Given the history recorded by Dr Gay of symptoms “for a week”, it is difficult to relate these complaints to the injury. Thereafter, as the MA recorded, there are no further complaints of neck pain and headaches until 5 November 2018, more than three years after the injury. In the interval, the appellant consulted with doctors at the practice on many occasions. Relevantly, on 4 June 2018, Dr Greenwell recorded that the appellant:
“Feels very well”
On 27 June 2018, in the context of cholesterol and her family cardiac history, Dr Greenwell recorded that the appellant:
“Has an exercise bike she uses and she walks”.

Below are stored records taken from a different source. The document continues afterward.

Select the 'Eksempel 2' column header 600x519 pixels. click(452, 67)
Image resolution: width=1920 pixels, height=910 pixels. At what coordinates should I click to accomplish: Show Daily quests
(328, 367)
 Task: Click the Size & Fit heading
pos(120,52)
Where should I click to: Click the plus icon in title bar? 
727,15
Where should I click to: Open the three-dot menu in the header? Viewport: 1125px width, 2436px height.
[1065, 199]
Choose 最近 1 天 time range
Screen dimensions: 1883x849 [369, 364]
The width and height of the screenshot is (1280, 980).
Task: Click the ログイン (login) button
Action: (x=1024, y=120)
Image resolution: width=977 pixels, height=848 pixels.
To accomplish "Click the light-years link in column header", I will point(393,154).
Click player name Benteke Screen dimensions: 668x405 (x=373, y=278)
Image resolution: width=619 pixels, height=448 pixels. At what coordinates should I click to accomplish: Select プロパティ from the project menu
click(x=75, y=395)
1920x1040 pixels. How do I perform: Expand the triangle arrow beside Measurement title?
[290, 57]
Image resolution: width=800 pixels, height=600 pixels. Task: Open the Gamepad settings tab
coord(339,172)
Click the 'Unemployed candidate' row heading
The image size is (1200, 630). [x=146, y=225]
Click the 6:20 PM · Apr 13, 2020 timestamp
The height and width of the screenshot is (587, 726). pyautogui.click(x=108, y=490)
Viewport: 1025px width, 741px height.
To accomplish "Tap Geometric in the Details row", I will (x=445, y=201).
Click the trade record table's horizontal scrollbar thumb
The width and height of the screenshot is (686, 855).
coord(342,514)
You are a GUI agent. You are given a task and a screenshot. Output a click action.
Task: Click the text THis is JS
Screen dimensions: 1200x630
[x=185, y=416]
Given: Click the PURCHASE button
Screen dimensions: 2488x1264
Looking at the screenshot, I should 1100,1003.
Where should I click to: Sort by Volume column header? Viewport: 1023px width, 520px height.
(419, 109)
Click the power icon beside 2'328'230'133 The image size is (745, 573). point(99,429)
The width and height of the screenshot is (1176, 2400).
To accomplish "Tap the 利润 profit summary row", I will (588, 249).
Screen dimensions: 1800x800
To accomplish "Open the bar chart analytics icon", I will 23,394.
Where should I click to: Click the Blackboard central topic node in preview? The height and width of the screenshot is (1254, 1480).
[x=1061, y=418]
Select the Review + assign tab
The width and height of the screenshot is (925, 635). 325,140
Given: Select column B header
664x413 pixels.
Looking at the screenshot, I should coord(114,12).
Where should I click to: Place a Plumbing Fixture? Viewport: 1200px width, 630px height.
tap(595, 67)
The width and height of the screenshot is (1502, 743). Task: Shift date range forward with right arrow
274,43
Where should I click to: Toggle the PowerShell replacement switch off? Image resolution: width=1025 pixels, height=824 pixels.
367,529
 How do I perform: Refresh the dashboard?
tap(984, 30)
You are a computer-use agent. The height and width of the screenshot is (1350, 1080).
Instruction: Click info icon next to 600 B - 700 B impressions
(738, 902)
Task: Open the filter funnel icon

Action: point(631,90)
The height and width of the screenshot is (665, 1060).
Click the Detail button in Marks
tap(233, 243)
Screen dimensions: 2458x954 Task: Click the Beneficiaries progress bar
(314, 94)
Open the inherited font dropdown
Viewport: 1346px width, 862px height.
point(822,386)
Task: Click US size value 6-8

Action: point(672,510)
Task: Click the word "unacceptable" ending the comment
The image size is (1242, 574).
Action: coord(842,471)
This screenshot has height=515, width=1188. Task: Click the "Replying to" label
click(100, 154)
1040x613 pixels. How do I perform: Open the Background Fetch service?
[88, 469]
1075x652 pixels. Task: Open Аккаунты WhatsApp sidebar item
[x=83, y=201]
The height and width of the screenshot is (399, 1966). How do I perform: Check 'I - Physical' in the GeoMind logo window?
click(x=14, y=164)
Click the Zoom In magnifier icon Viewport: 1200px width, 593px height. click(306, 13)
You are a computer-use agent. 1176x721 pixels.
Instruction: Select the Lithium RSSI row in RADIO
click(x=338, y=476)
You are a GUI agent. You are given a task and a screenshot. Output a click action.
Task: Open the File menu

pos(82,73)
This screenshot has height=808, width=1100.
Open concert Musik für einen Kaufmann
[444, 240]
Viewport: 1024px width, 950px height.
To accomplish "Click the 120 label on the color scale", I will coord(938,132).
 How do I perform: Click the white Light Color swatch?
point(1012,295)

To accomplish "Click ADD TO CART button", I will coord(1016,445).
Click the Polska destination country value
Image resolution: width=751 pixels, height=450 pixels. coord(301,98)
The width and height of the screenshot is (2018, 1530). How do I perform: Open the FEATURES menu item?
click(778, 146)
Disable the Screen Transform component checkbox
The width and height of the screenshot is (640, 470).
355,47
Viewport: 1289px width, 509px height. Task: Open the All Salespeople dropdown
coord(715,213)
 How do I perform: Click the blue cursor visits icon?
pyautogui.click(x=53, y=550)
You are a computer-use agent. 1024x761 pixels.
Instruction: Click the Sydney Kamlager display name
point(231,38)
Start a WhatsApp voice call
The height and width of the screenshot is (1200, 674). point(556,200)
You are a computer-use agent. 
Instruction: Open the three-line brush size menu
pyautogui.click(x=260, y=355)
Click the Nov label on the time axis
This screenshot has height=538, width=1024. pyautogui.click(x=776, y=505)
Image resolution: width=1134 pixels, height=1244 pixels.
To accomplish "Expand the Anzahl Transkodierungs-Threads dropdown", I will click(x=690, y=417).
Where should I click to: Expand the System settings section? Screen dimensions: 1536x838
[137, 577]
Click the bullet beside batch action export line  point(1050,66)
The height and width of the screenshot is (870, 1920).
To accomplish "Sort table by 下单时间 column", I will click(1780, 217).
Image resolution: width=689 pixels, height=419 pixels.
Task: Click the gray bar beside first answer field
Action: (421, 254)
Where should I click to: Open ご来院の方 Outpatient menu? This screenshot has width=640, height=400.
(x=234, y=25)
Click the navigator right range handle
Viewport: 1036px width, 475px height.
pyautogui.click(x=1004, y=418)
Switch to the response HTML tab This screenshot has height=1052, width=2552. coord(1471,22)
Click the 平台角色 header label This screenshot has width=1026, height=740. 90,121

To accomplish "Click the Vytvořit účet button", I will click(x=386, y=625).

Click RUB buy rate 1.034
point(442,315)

On 5 November 2018, Dr Greenwell recorded that the appellant was having headaches “with pain going up back of the neck”. She diagnosed these as tension headaches.
As the MA recorded, the appellant’s symptom complex has “evolved” since that time. At his examination, the appellant complained of dizziness most of the time, a feeling of being off balance, a constant ringing in both ears, and intermittent blurring of vision. Again, it is difficult to relate these symptoms to the injury given the absence of recorded complaint over a long period following 7 May 2015. It is true that the appellant’s statement evidence suggests some continuity of symptomology but it not easy to reconcile that evidence with the medical record. The clinical notes of 4 June 2018 and 27 June 2018 and the absence of recorded complaint over a very long period are inconsistent with the existence or progression of a significant neurological condition during this period.
While the reports of Dr Blackwood and Dr O’Sullivan offer some support for a bilateral disorder of the vestibulocochlear nerves, it does not assist the appellant in demonstrating that the disorder, which may have many causes (for instance bilateral vestibular neuritis), results from the injury. The MA’s opinion that the appellant’s complaints did not result from the injury was based on a thorough assessment of her clinical record. No other medical practitioner in the case considered this history. The panel agrees with the MA’s conclusion.
It is difficult to relate the applicant’s symptomatology to the injury. Bearing in mind the long period between injury and assessment, the panel considered that where it is in conflict with the appellant’s evidence the clinical record should be preferred. Assuming the applicant suffered a vestibular injury at the time of her fall, it cannot explain her more recent symptom complex. It is unlikely that a neurological condition
In those circumstances, the panel concludes that the fresh evidence does not alter the outcome of the original assessment. It is probably only of theoretical interest whether or not the fresh evidence is admitted or rejected given that it cannot alter the outcome of the original assessment. In either case, the appeal fails. The appellant has not proven that her symptoms result from injury.
For these reasons, the appeal panel has determined that the MAC issued 29 March 2021 should be confirmed.